D Language 2.0
Craig Black
craigblack2 at cox.net
Wed Jan 20 18:58:47 PST 2010
"Andrei Alexandrescu" <SeeWebsiteForEmail at erdani.org> wrote in message
news:hj7vnu$2008$1 at digitalmars.com...
> BCS wrote:
>> Hello Andrei,
>>
>>> The nice part about refcounting is that for the most part you don't
>>> need to cripple the language.
>>>
>>
>> I think people are trying to say that disallowing use of GC stuff
>> wouldn't cripple the language.
>
> Well it's a fact that there would be fewer idioms and options accessible.

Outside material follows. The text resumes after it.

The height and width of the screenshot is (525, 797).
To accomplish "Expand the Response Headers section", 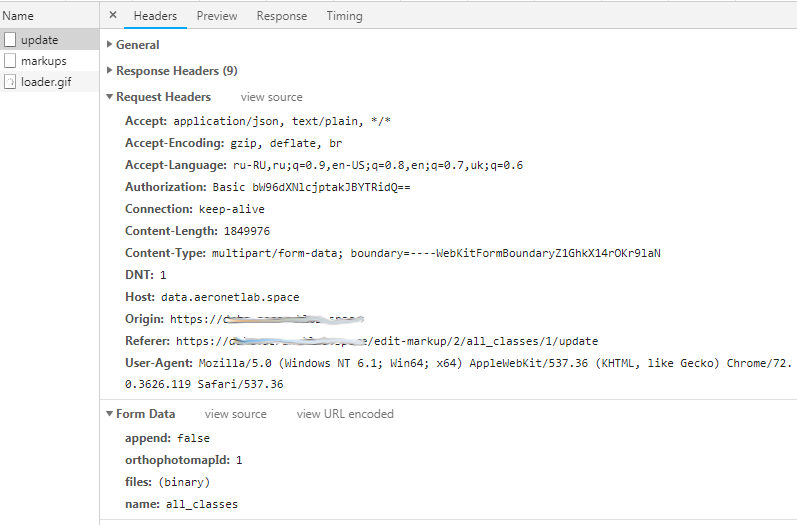I will pyautogui.click(x=109, y=71).
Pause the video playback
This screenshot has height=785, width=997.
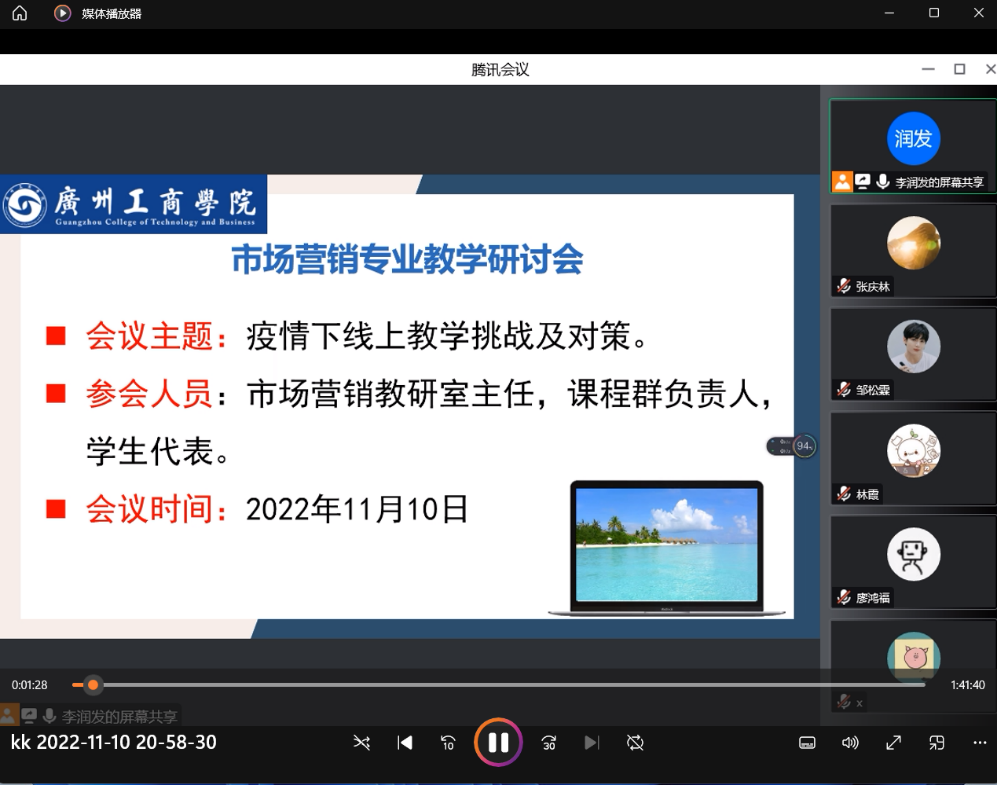point(498,742)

> So I didn't mean it in a derogatory way as much as a factual statement.
>
>> Also there is one thing that -nogc would have over what you are talking
>> about; you could use it on some modules and not others. If I have some
>> performance critical code where attempting to use the GC would break it's
>> perf contract, I can put it in it's own module and compile just it
>> with -nogc and then link it in with code that does use the GC.
>
> Meh. This has been discussed in the C++ standardization committee, and it
> gets really tricky real fast when you e.g. use together several libraries,
> each with its own view of memory management. My impression: don't.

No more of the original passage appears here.